More on the proposed Incheon Tidal Power Plant

Activists are always asking for signatures or for emails to be sent to embassies, officials etc, but doing so can – and does – work. I’ve just posted the following on the Oriental Birding Yahoo Group (which is highly recommended for anyone interested in the birds and conservation issues of East and South Asia) and would ask anyone reading this to please follow the links below and make your concern about the permanent flooding of another critically-important wetland in ROK (South Korea) known:

Dear Michael (and OBers)

Thank you for passing on the highly relevant article in your previous message (full of very useful insights). I’m sure that you agree that it would be wonderful if media and those working in the climate change/green energy fields were to become properly interested in the Incheon Tidal Power Plant development…it seems to us that what is being proposed now in the ROK might lead to a boom in similar proposals elsewhere in the world?

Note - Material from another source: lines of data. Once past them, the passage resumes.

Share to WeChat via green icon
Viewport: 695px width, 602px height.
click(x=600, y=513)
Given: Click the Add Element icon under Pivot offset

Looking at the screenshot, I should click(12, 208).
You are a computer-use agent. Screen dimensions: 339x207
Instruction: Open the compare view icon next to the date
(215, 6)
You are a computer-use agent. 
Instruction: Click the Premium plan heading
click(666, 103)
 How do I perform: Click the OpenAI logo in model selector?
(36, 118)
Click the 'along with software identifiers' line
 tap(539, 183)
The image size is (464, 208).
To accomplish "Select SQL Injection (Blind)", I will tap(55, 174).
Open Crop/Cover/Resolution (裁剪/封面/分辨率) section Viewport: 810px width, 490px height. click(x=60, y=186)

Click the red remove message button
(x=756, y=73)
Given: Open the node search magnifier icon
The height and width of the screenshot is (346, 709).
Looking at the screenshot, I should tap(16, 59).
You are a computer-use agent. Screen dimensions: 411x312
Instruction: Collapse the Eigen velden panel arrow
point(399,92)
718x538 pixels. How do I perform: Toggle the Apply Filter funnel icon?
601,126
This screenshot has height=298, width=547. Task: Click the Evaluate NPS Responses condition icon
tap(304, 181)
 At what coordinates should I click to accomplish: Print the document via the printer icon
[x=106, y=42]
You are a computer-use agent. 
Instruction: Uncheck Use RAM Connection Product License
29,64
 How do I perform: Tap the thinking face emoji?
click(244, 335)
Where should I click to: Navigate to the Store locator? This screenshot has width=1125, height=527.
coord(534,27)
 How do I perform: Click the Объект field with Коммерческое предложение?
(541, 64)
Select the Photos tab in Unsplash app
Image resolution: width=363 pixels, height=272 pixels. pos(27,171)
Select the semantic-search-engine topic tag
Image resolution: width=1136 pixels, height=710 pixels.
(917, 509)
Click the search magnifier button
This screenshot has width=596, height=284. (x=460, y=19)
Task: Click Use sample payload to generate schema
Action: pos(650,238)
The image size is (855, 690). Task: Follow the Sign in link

Following decades of large-scale reclamation/landclaim mostly for agriculture (that I’m sure many OBers will be all too aware of), the newest round of threats to many of the ROK’s remaining tidal-flat areas are now indeed these massive tidal power plants – not floating buoys like earlier proposed in the UK’s Severn Estuary or small trial projects, but vast reservoirs, requiring the impoundment of some huge and regionally critical tidal-flats (one error in the essay you linked to: Birds Korea estimates that the area of remaining intertidal wetland in the ROK is now only c. 110,000ha, less than a quarter of historical area, with about two-thirds of this loss already occurring in only the past 25 years! And some people
still wonder why East Asia’s shorebirds are in such steep decline…).

One of these proposed mega-projects, the Incheon Tidal Power Plant referred to, aims to impound tidal-flats used by the world’s breeding population of globally Endangered Black-faced Spoonbill, an area also used by internationally important concentrations of Vulnerable Far Eastern Curlew Numenius madagascariensis during migration, and by overwintering Endangered Red-crowned Crane Grus japonensis. It’s a beautiful and important site, yet the power plant proponents are now seeking carbon credits for this proposed power plant, because without them the development would not appear to be economically viable.

Due to the carbon credits application process, details on this proposal have now been made open to public comment (until December 12th) on the website of the United Nations Framework Convention on Climate Change. It provides a rare opportunity to see the way in which genuinely held environmental concerns can be dismissed by developers. Sobering to consider in the light of this decidedly ‘unfriendly’ proposal that the ROK is host nation both for the Living Ocean World Expo and the IUCN World Conservation Congress next year.

I might be wrong, but it seems reasonable to me to assume that success in getting carbon credits for such a destructive tidal power plant proposal would encourage even more proposals for tidal barrages or tidal power plants in bird-rich estuaries elsewhere around the world? Developers the world over will be watching this one with interest…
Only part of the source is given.